ASSIGNED TASK 1:
According to the turmeric text, what two properties make curcumin hard to study?
ASSIGNED TASK 2:
Reproduce the turmeric text word for word from "- Turmeric and curcumin" to "for health conditions.".

SOURCE TEXT: Begin

How Much Do We Know?
- Much research has been done on substances from turmeric, but their health effects remain uncertain.
What Have We Learned?
- Turmeric and curcumin have a variety of interesting biological activities, but they’re challenging to study because curcumin is unstable (it easily changes into other substances) and has low bioavailability (not much of it reaches the bloodstream) when it’s taken orally. In addition, curcumin products may differ in composition or contain more substances than expected, which makes the results of research on these products difficult to understand and compare. Because the actions of turmeric and its components in people are complex and not well understood, no clear conclusions have been reached about whether these substances have benefits for health conditions.
- NCCIH is funding research to determine whether and how curcuminoids may be converted in bone tissue into substances that may have effects on bone diseases.
- Turmeric and conventionally formulated curcumin products are probably safe when taken orally or applied to the skin in the recommended amounts.
- Efforts have been made to develop curcumin products with increased bioavailability, and many modified products are already on the market. Improving bioavailability might lead to increases in harmful effects as well as desirable ones.

SOURCE TEXT: End
RECORDS SUPPLIED: Begin

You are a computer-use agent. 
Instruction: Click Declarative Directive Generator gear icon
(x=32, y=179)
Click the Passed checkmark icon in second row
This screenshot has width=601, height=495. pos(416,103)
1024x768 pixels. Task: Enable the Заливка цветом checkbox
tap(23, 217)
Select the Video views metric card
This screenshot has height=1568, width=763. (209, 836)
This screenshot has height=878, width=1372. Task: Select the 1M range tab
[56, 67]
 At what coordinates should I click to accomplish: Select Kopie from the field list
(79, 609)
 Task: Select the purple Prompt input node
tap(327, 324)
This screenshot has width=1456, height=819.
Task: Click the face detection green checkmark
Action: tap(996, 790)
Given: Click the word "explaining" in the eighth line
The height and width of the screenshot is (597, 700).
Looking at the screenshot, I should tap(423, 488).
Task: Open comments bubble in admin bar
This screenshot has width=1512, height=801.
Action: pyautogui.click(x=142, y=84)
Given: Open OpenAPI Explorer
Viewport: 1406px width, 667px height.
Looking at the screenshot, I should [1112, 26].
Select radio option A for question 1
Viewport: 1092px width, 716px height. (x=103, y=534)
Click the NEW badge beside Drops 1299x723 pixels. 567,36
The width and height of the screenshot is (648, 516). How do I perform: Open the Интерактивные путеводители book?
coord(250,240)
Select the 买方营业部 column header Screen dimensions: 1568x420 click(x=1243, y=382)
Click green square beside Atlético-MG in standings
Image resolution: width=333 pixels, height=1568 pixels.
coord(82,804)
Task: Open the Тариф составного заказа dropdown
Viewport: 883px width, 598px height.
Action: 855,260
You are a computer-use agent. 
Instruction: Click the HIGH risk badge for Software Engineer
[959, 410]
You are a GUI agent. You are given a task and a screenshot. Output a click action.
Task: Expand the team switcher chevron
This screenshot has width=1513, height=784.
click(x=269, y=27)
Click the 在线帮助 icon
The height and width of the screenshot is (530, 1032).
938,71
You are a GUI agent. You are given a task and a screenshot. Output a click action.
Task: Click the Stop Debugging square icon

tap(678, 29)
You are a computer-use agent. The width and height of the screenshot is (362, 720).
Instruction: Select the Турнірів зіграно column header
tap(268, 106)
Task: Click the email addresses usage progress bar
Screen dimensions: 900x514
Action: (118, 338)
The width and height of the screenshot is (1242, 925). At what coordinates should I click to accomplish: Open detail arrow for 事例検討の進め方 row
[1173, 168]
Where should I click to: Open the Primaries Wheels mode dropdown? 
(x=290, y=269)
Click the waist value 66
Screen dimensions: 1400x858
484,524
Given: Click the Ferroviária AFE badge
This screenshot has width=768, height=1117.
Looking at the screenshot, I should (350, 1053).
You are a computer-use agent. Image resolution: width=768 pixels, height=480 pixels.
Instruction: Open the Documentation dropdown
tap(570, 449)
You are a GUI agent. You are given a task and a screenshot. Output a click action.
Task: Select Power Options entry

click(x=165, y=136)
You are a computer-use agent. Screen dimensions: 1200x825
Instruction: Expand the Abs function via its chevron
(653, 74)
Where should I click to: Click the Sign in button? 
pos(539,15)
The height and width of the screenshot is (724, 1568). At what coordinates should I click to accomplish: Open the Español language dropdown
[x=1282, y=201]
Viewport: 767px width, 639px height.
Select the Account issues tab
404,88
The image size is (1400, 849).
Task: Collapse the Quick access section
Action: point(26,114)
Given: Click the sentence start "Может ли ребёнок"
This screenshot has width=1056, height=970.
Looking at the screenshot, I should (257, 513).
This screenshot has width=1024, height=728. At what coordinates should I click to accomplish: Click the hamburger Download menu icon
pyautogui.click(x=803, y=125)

RECORDS SUPPLIED: End

OUTPUT 1:
Curcumin is unstable, and it has low bioavailability when taken orally.

OUTPUT 2:
- Turmeric and curcumin have a variety of interesting biological activities, but they’re challenging to study because curcumin is unstable (it easily changes into other substances) and has low bioavailability (not much of it reaches the bloodstream) when it’s taken orally. In addition, curcumin products may differ in composition or contain more substances than expected, which makes the results of research on these products difficult to understand and compare. Because the actions of turmeric and its components in people are complex and not well understood, no clear conclusions have been reached about whether these substances have benefits for health conditions.